Torno a casa, scarico e le apro. Vengono fuori vecchi romanzi, libri della Shake, edizioni del Leoncavallo, della Castelvecchi, moleskine di appunti, moleskine di appunti solo politici, foto, locandine, la scaletta di un concerto della Banda Bassotti di chissà quando, una bellissima edizione delle “Mille e una notte”, inediti di Pino Cacucci, “Altai” dei Wu Ming che non pensavo di possedere.

Scatta il problema della classificazione. Vado per argomento, almeno per quel che riguarda il sociale e la politica. Vado per autore sulla narrativa, dividendola per nazionalità.

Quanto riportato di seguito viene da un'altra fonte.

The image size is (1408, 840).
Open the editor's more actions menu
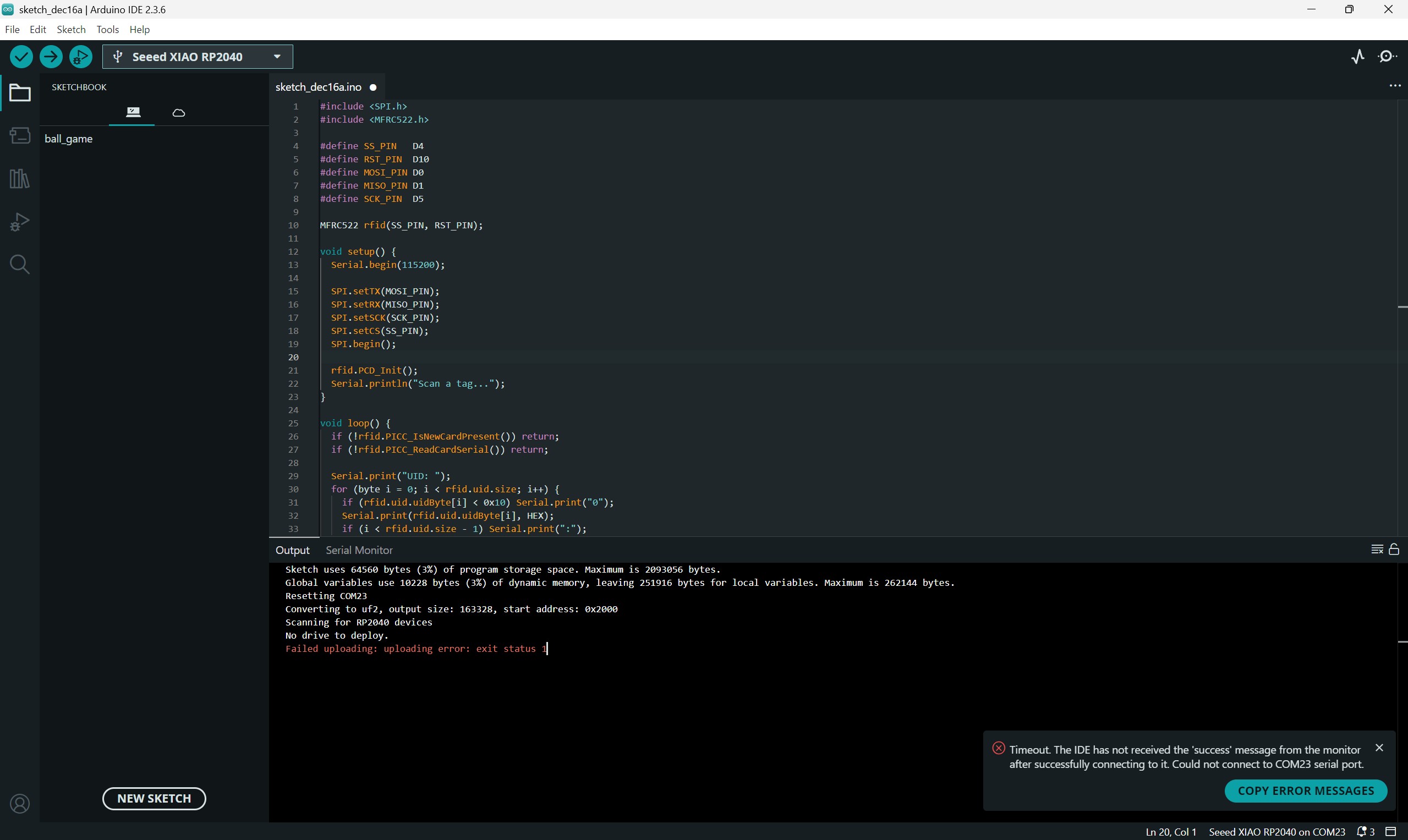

Mi serve per ritrovarli, più che altro. La tentazione di sbattere tutto dentro e liberarmi delle carcasse degli scatoloni è forte. Però deve avere un senso. E poi, una volta sistemati alcuni “settori”, c’è quasi un equilibrio cromatico fra libri che parlano dello stesso argomento.

Ogni cosa ne richiama un altra, ci sono collegamenti fra tante cose, innumerevoli, a volte disorientanti per mole. Tenere tutto insieme è un bell’esercizio. Mi piace.

Ogni tanto sbricio Twitter. Mi trovo sempre peggio su questo – unico – social cui sono iscritto. Il problema è proprio il tweet, cioè a dire quei pochi caratteri da botta e risposta. E il botta e risposta regolarmente non fa centrare il fulcro del problema, fa prendere derive spesso nate da questioni personali, coacervo di domande retoriche fuori posto e fuori luogo. Pochi i link a contributi apprezzabili, poca intenzione di uscire da lì, da quel giro.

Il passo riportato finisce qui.